··· Material for the task

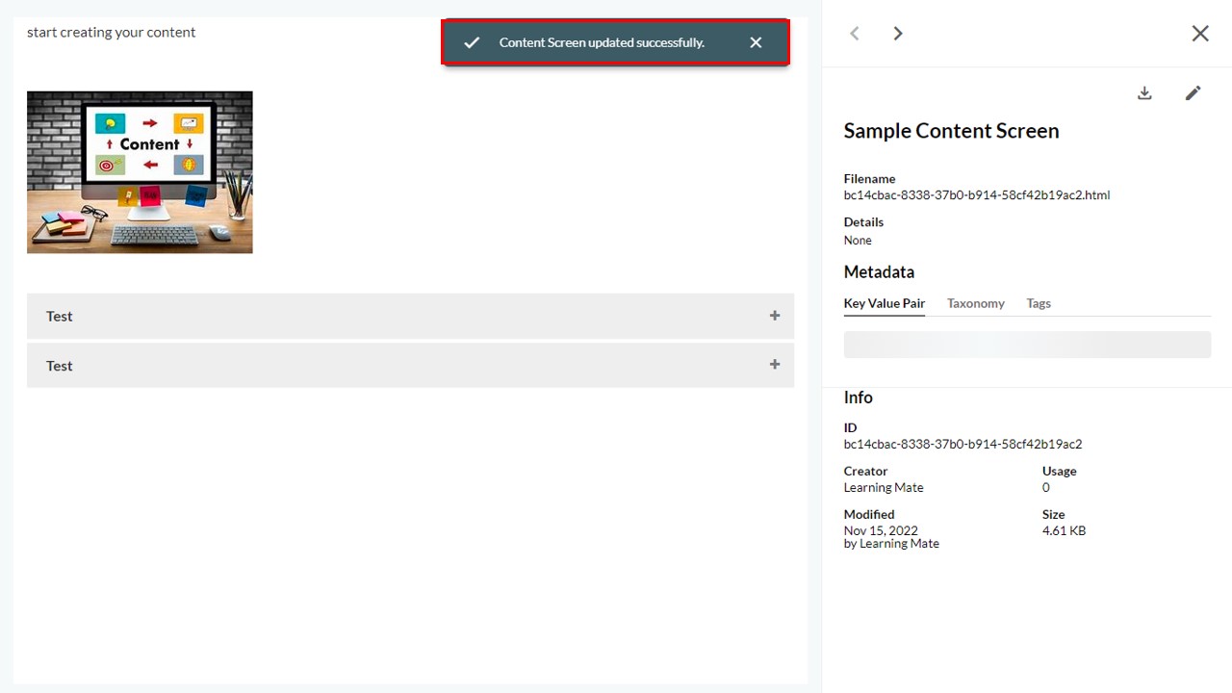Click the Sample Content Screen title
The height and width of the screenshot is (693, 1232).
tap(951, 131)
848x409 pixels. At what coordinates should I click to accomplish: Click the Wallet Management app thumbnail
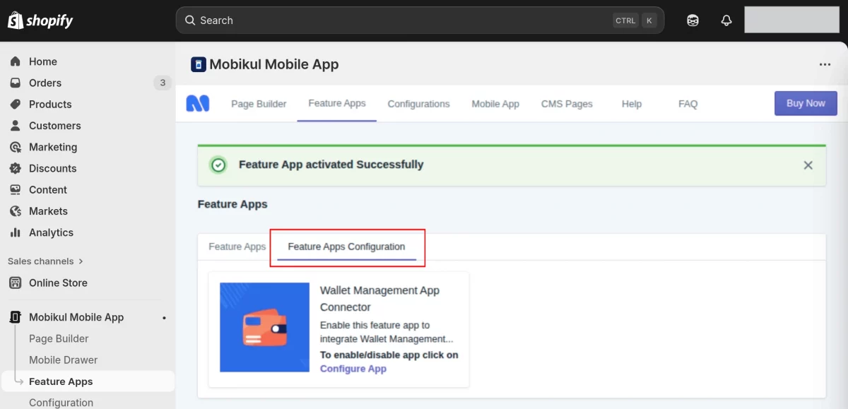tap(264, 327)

······

Place into a numbered list the lines of the records from the line containing "848x409 pixels. At" through the last line of the records, both ends included and blank lines omitted. Leave the pictures out of the list.

1. 848x409 pixels. At what coordinates should I click to accomplish: Click the Wallet Management app thumbnail
2. tap(264, 327)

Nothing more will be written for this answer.